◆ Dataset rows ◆
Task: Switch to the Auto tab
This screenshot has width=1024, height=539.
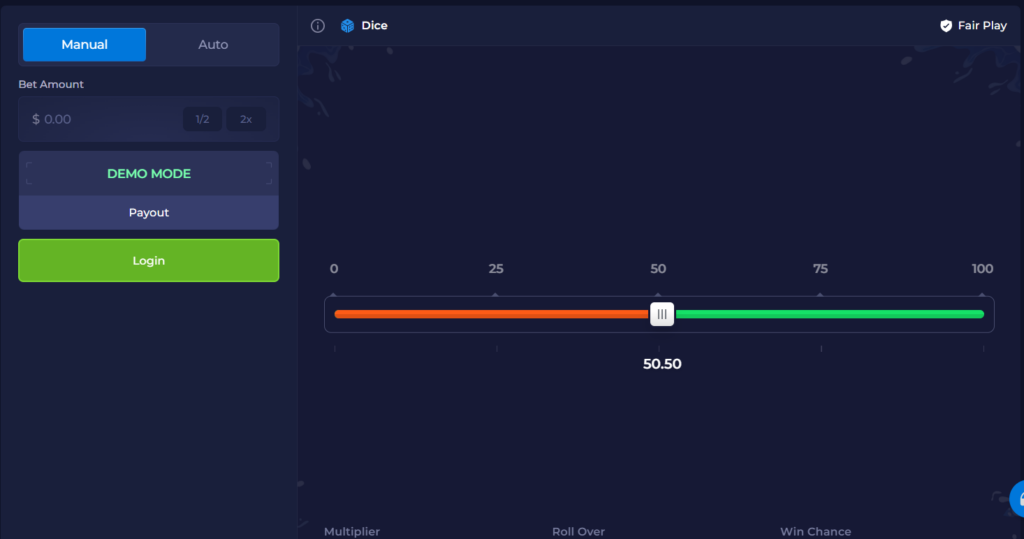Action: point(213,45)
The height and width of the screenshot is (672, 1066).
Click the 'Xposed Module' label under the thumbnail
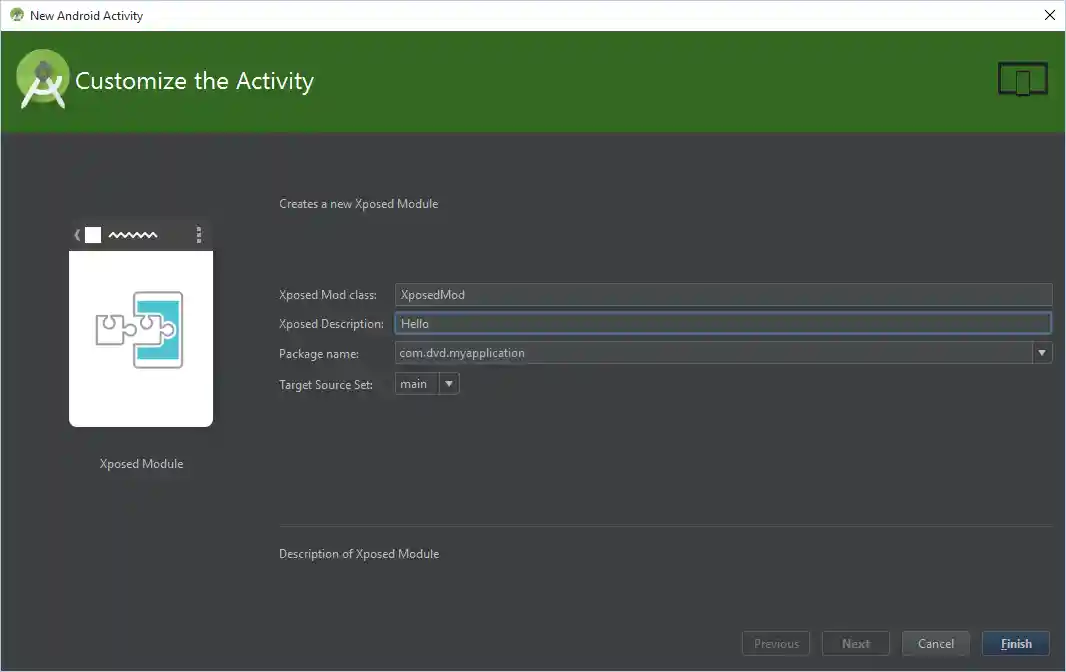point(141,464)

◆ What you should do ◆
Recast the listing above as a Markdown table with the columns No. and Line, one numbered row per line, skipping blank lines. Leave the pictures out of the answer.

◆ The answer ◆
| No. | Line |
|---|---|
| 1 | Task: Switch to the Auto tab |
| 2 | This screenshot has width=1024, height=539. |
| 3 | Action: point(213,45) |
| 4 | The height and width of the screenshot is (672, 1066). |
| 5 | Click the 'Xposed Module' label under the thumbnail |
| 6 | point(141,464) |